**EXCERPTED DATA:**

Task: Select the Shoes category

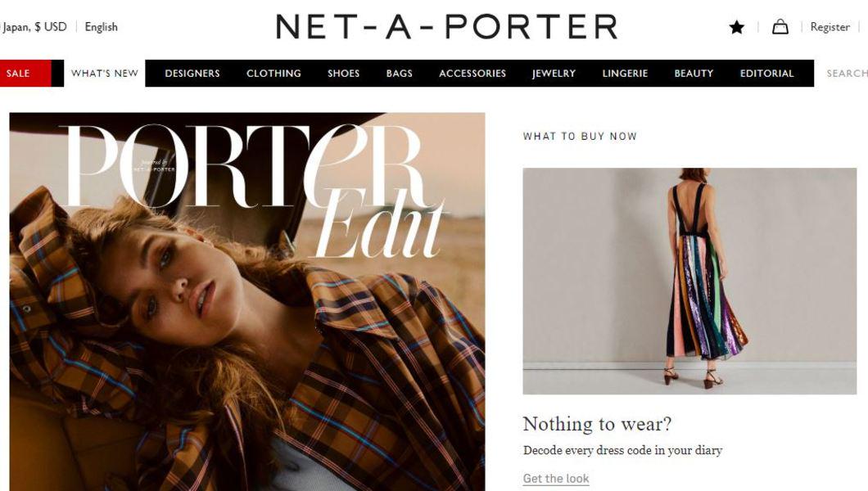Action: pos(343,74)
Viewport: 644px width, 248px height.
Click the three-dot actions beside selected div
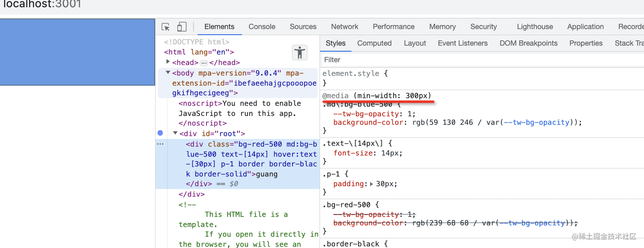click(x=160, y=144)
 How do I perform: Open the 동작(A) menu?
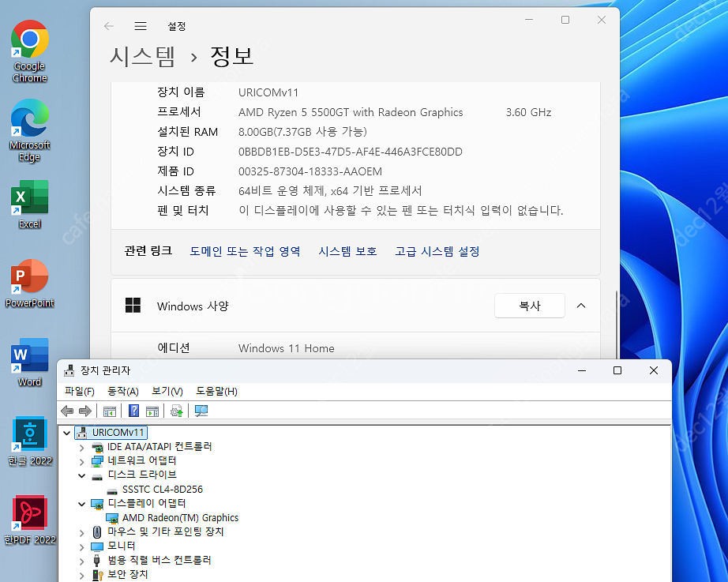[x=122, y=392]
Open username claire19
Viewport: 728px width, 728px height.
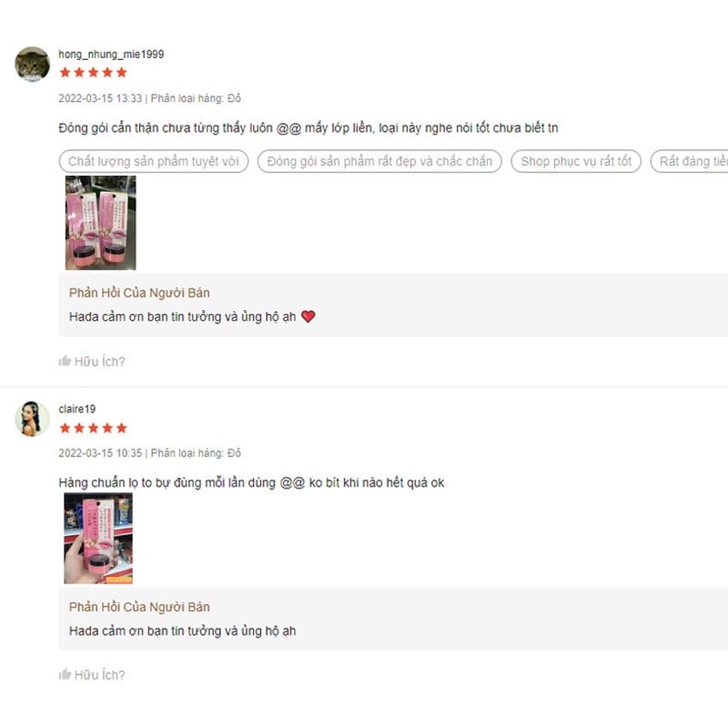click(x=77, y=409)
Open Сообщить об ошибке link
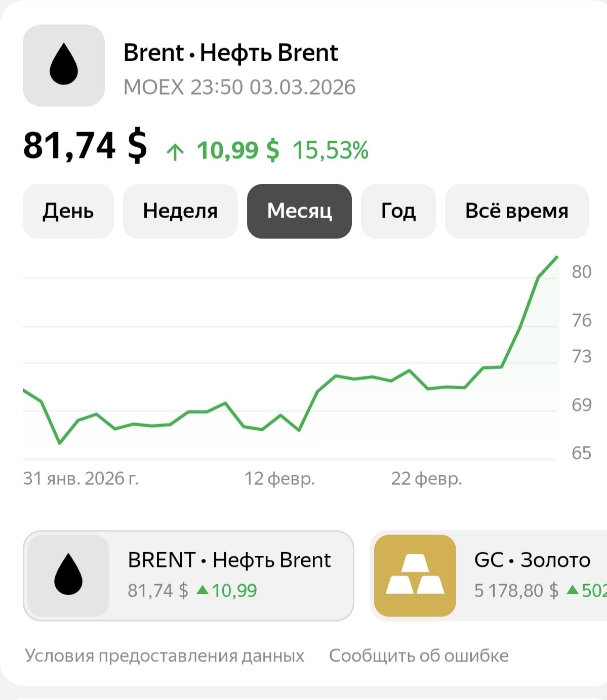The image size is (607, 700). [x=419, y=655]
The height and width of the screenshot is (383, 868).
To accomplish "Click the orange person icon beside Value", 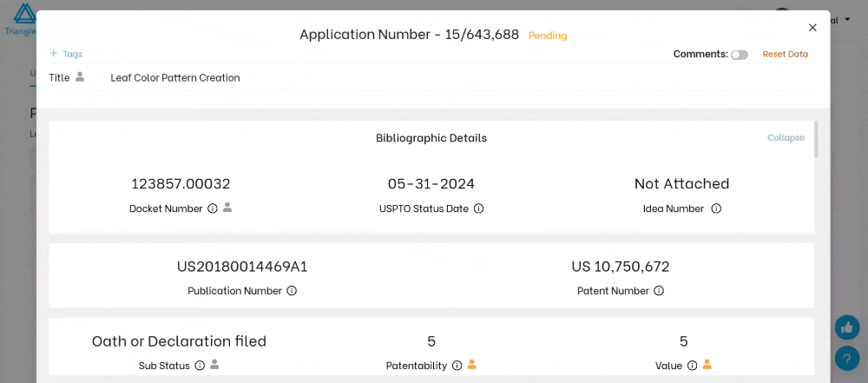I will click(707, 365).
==
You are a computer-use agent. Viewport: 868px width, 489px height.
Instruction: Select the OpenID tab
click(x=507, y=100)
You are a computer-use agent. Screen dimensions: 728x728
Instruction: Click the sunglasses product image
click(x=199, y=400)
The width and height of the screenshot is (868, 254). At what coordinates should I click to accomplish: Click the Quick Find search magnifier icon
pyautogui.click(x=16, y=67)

**REQUIRED WORK:**
Using the entries above, transcribe exactly from the line that has "Task: Select the Shoes category" through the line that has "Open username claire19". Pictures are dropped.

**RESULT OF THIS TASK:**
Task: Select the Shoes category

Action: pos(343,74)
Viewport: 644px width, 248px height.
Click the three-dot actions beside selected div
click(x=160, y=144)
 How do I perform: Open the 동작(A) menu?
[x=122, y=392]
Open username claire19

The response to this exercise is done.